▶ Assigned task
Nothing but a full, exact copy of the data is needed.

=-=-=

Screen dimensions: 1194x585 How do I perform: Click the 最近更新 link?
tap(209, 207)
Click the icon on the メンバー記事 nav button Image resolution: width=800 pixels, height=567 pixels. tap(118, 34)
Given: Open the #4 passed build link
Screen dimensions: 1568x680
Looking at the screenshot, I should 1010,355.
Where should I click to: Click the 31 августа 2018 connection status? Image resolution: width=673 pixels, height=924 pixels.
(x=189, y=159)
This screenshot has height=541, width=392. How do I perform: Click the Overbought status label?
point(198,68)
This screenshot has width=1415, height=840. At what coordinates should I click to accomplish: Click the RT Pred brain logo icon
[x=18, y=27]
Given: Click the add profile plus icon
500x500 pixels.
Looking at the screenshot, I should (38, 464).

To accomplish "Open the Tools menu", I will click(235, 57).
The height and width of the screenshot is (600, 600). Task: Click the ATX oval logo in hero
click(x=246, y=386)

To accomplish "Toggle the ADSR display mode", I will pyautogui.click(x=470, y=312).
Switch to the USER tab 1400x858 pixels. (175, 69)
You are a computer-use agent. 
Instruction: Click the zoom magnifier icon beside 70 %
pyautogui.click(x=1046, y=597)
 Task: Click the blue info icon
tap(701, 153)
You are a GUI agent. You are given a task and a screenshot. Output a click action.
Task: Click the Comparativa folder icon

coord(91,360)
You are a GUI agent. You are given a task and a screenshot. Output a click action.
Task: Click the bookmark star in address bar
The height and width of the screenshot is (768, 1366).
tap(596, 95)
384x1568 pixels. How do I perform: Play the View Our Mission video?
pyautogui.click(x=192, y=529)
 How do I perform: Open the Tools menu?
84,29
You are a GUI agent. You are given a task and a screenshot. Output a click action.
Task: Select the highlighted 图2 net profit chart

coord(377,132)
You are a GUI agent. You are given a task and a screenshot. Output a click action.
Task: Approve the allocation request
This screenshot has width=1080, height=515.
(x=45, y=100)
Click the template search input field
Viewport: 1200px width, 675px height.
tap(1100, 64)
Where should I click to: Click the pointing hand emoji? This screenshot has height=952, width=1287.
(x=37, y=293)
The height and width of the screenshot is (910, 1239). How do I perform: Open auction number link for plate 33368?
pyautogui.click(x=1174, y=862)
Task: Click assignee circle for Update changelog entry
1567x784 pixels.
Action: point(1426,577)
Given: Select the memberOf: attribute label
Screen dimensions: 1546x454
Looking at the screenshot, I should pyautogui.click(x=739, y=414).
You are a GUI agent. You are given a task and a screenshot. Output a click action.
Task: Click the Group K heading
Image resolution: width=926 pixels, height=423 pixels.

=-=-=

▶ Solution to this problem
Screen dimensions: 1194x585 How do I perform: Click the 最近更新 link?
tap(209, 207)
Click the icon on the メンバー記事 nav button Image resolution: width=800 pixels, height=567 pixels. tap(118, 34)
Given: Open the #4 passed build link
Screen dimensions: 1568x680
Looking at the screenshot, I should 1010,355.
Where should I click to: Click the 31 августа 2018 connection status? Image resolution: width=673 pixels, height=924 pixels.
(x=189, y=159)
This screenshot has height=541, width=392. How do I perform: Click the Overbought status label?
point(198,68)
This screenshot has width=1415, height=840. At what coordinates should I click to accomplish: Click the RT Pred brain logo icon
[x=18, y=27]
Given: Click the add profile plus icon
500x500 pixels.
Looking at the screenshot, I should (38, 464).

To accomplish "Open the Tools menu", I will click(235, 57).
The height and width of the screenshot is (600, 600). Task: Click the ATX oval logo in hero
click(x=246, y=386)

To accomplish "Toggle the ADSR display mode", I will pyautogui.click(x=470, y=312).
Switch to the USER tab 1400x858 pixels. (175, 69)
You are a computer-use agent. 
Instruction: Click the zoom magnifier icon beside 70 %
pyautogui.click(x=1046, y=597)
 Task: Click the blue info icon
tap(701, 153)
You are a GUI agent. You are given a task and a screenshot. Output a click action.
Task: Click the Comparativa folder icon

coord(91,360)
You are a GUI agent. You are given a task and a screenshot. Output a click action.
Task: Click the bookmark star in address bar
The height and width of the screenshot is (768, 1366).
tap(596, 95)
384x1568 pixels. How do I perform: Play the View Our Mission video?
pyautogui.click(x=192, y=529)
 How do I perform: Open the Tools menu?
84,29
You are a GUI agent. You are given a task and a screenshot. Output a click action.
Task: Select the highlighted 图2 net profit chart

coord(377,132)
You are a GUI agent. You are given a task and a screenshot. Output a click action.
Task: Approve the allocation request
This screenshot has width=1080, height=515.
(x=45, y=100)
Click the template search input field
Viewport: 1200px width, 675px height.
tap(1100, 64)
Where should I click to: Click the pointing hand emoji? This screenshot has height=952, width=1287.
(x=37, y=293)
The height and width of the screenshot is (910, 1239). How do I perform: Open auction number link for plate 33368?
pyautogui.click(x=1174, y=862)
Task: Click assignee circle for Update changelog entry
1567x784 pixels.
Action: point(1426,577)
Given: Select the memberOf: attribute label
Screen dimensions: 1546x454
Looking at the screenshot, I should pyautogui.click(x=739, y=414).
You are a GUI agent. You are given a task and a screenshot. Output a click action.
Task: Click the Group K heading
Image resolution: width=926 pixels, height=423 pixels.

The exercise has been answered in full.